Tant de pug­na­ci­té sera payante. Son agres­seur est décla­ré cou­pable. En théo­rie, il encourt la peine capi­tale, mais, en pra­tique, il risque l’exil, des coups de fouet, voire une simple amende. Le juge lui laisse le choix entre une peine de cinq ans de tra­vaux for­cés et le ban­nis­se­ment de Rome. Vite vu : Agostino Tassi opte pour la seconde solu­tion. Sauf qu’il n’aura pas à s’y sou­mettre. Le juge­ment ? Annulé… À cette époque, avoir des rela­tions peut vous sor­tir de tous les mau­vais pas.

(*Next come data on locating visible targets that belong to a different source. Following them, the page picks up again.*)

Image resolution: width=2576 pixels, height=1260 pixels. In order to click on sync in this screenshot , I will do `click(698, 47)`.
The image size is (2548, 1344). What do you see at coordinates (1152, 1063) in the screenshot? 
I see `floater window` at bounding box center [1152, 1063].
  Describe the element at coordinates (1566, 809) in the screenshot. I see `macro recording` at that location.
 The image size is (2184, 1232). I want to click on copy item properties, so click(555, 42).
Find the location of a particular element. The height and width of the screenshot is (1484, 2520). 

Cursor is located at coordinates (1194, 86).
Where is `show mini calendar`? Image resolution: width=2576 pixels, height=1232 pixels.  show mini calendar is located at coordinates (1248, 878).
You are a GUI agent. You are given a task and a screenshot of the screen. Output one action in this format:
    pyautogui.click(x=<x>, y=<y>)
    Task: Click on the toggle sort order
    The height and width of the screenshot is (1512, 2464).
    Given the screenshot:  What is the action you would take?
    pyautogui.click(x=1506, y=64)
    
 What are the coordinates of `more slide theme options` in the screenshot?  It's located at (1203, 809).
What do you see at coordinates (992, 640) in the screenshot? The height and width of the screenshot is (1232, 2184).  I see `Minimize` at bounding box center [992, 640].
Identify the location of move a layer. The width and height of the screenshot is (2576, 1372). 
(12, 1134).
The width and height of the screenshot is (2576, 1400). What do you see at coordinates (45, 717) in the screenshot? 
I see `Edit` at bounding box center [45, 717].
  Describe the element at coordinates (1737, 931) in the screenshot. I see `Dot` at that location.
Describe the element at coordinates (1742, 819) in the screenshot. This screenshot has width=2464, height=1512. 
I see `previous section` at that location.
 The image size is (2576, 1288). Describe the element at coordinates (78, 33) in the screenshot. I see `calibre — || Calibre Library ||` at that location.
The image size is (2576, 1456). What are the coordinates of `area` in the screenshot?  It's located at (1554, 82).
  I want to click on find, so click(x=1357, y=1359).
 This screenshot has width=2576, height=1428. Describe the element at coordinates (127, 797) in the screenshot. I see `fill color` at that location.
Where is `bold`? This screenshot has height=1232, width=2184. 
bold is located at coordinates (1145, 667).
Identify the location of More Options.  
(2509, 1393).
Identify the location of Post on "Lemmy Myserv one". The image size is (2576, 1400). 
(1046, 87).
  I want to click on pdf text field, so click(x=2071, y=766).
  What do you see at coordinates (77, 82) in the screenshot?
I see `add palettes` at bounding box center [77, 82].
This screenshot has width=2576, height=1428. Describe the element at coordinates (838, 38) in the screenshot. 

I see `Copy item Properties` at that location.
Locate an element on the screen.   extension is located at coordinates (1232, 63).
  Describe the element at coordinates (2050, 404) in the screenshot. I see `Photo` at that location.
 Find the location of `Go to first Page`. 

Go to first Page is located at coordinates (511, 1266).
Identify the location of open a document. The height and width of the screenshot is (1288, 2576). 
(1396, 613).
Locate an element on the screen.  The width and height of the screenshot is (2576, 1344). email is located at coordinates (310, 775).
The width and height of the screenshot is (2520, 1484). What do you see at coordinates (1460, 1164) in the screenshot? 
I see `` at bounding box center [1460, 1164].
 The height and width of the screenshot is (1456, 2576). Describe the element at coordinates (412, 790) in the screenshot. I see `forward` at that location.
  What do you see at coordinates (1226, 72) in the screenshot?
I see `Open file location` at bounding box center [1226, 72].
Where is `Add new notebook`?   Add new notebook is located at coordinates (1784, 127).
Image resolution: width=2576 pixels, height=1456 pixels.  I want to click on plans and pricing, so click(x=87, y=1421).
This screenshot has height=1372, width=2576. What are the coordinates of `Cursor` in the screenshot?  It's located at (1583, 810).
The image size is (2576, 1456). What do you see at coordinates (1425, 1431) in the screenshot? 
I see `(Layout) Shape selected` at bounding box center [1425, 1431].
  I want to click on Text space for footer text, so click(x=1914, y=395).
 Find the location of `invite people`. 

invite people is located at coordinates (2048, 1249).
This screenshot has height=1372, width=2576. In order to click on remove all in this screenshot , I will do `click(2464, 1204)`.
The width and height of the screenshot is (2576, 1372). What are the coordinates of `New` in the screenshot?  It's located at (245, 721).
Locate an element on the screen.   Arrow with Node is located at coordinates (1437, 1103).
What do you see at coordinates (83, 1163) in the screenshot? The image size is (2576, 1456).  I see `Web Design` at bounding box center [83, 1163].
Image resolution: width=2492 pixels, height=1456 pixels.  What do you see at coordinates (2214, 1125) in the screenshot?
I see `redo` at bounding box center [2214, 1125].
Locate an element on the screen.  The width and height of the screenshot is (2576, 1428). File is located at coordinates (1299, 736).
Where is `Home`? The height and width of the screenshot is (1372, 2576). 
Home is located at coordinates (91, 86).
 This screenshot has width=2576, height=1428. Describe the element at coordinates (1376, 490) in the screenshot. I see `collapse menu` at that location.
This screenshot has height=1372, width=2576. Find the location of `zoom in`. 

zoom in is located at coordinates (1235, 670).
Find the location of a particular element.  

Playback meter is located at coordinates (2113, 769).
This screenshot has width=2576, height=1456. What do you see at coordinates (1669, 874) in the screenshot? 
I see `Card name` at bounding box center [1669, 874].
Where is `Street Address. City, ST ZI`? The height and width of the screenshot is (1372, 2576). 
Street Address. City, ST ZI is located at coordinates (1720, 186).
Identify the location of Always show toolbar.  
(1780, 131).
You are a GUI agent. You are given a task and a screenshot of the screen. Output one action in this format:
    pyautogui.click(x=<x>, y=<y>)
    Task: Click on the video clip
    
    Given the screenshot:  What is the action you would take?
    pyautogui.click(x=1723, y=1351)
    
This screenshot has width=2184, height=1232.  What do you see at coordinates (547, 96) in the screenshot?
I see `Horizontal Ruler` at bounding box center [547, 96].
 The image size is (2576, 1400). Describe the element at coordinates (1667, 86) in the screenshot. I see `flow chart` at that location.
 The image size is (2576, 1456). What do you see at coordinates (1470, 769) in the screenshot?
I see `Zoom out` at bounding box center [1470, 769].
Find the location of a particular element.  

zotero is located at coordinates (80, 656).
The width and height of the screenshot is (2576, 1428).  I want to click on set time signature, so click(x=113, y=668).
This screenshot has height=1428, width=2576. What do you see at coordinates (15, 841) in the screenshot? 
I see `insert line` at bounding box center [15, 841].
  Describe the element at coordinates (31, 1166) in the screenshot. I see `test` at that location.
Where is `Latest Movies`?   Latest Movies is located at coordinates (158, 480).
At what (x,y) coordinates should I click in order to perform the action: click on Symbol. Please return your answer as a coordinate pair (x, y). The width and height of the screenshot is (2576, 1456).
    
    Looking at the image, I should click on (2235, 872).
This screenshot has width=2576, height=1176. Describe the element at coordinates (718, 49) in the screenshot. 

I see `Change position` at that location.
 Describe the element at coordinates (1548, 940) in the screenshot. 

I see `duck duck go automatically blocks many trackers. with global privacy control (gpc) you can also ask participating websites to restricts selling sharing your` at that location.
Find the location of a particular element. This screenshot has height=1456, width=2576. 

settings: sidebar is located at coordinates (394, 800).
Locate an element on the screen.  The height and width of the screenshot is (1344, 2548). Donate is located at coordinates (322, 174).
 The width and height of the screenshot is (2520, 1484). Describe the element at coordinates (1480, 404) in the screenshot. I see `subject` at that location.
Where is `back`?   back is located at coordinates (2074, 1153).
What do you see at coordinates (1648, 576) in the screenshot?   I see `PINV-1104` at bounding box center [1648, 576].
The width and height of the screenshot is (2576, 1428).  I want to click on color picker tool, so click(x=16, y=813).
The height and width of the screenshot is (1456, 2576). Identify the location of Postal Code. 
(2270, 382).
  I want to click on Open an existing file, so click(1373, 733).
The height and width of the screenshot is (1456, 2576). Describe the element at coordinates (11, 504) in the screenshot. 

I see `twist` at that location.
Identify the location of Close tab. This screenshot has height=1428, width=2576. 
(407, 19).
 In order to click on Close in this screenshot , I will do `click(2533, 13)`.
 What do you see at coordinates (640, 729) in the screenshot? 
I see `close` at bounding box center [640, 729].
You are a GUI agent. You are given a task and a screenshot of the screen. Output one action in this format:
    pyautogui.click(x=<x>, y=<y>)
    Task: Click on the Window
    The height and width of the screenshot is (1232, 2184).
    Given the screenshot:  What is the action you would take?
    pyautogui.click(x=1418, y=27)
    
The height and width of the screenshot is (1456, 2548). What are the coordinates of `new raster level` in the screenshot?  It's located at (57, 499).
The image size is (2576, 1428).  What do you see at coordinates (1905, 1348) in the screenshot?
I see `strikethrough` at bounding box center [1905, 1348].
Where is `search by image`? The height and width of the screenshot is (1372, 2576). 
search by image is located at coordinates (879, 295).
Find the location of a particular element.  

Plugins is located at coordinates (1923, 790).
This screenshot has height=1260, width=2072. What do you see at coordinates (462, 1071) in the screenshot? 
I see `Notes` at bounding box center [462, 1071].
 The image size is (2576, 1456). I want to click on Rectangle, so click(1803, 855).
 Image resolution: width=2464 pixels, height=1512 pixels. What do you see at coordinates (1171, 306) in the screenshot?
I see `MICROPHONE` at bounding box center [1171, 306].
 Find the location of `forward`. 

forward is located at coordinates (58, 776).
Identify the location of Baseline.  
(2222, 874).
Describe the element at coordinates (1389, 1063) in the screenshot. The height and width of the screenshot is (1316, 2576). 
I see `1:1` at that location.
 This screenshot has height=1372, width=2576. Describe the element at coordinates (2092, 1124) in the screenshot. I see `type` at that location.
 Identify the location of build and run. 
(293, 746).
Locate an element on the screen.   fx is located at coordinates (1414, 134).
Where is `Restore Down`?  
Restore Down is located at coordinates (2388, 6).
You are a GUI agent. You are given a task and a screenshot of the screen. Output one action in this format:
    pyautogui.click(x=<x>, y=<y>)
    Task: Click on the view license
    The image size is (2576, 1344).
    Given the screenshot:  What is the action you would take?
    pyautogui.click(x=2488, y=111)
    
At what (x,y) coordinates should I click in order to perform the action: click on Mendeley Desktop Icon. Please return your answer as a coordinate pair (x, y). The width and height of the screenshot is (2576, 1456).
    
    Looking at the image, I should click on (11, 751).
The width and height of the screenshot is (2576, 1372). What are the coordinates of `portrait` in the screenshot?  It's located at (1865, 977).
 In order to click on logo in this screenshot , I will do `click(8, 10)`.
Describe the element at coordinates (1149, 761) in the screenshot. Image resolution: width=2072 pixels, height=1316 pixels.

Mais Artemisia a l’étoffe des héroïnes ven­ge­resses et rebelles – bibliques ou mytho­lo­giques – qui peuplent ses pein­tures et qui lui res­semblent étran­ge­ment. Sous son ­pin­ceau, la main de Judith qui déca­pite Holopherne ne tremble pas. Le buste en retrait pour évi­ter les écla­bous­sures, elle fait gicler le sang sur le drap blanc d’un geste volon­taire. Et Yaël, qui enfonce un clou dans le crâne de Sisera à coups de mar­teau, ne verse pas davan­tage dans la sen­si­ble­rie. Elle exé­cute sa tâche sans pas­sion. Sans oublier Suzanne, qui refuse les avances de deux vieillards, et Cléopâtre, qui se sui­cide pour échap­per à une mort abjecte… Ces modèles, Artemisia ne les a, bien sûr, pas choi­sis au hasard. S’imaginer en vic­time est impen­sable pour elle qui est tout entière tour­née vers un objec­tif : éga­ler les hommes.

Une ambi­tion sans limites

Ayant démé­na­gé à ­Florence avec son mari, celle qui s’inspire du Caravage et peint pour la cour des ­Médicis ­réus­sit l’exploit d’être admise à l’Académie du des­sin en 1616, pre­mière aca­dé­mie artis­tique appa­rue en Europe, pré­si­dée par Michel-​Ange, puis par Titien et le Tintoret. Bien que d’autres femmes aient connu le suc­cès avant elle, jamais aucune n’a joui d’un pareil pri­vi­lège jusque-​là. Mais son ambi­tion est sans limites. Au contraire de ses consœurs qui se laissent enfer­mer dans un genre, elle trans­gresse les règles qui entravent sa créa­ti­vi­té. Au point de bra­ver un tabou reli­gieux : exa­mi­ner son propre corps, obser­ver ses seins, son sexe, ses fesses, ses cuisses. Peindre des sujets bibliques était déjà une gageure, mais repré­sen­ter des nus fémi­nins – qui plus est en se pre­nant pour modèle –, voi­là qui confine à l’hérésie. Surtout, ­Artemisia ne brosse pas le public mas­cu­lin dans le sens du poil. Ses héroïnes ne sont ni douces ni émo­tives, elles ne prennent pas les armes la larme à l’œil, elles foncent. « Vous trou­ve­rez en moi l’âme de César dans un corps de femme », écrit-​elle dans une lettre adres­sée à Don Antonio Ruffo, un ama­teur d’art sici­lien. Plutôt mus­clé pour l’époque.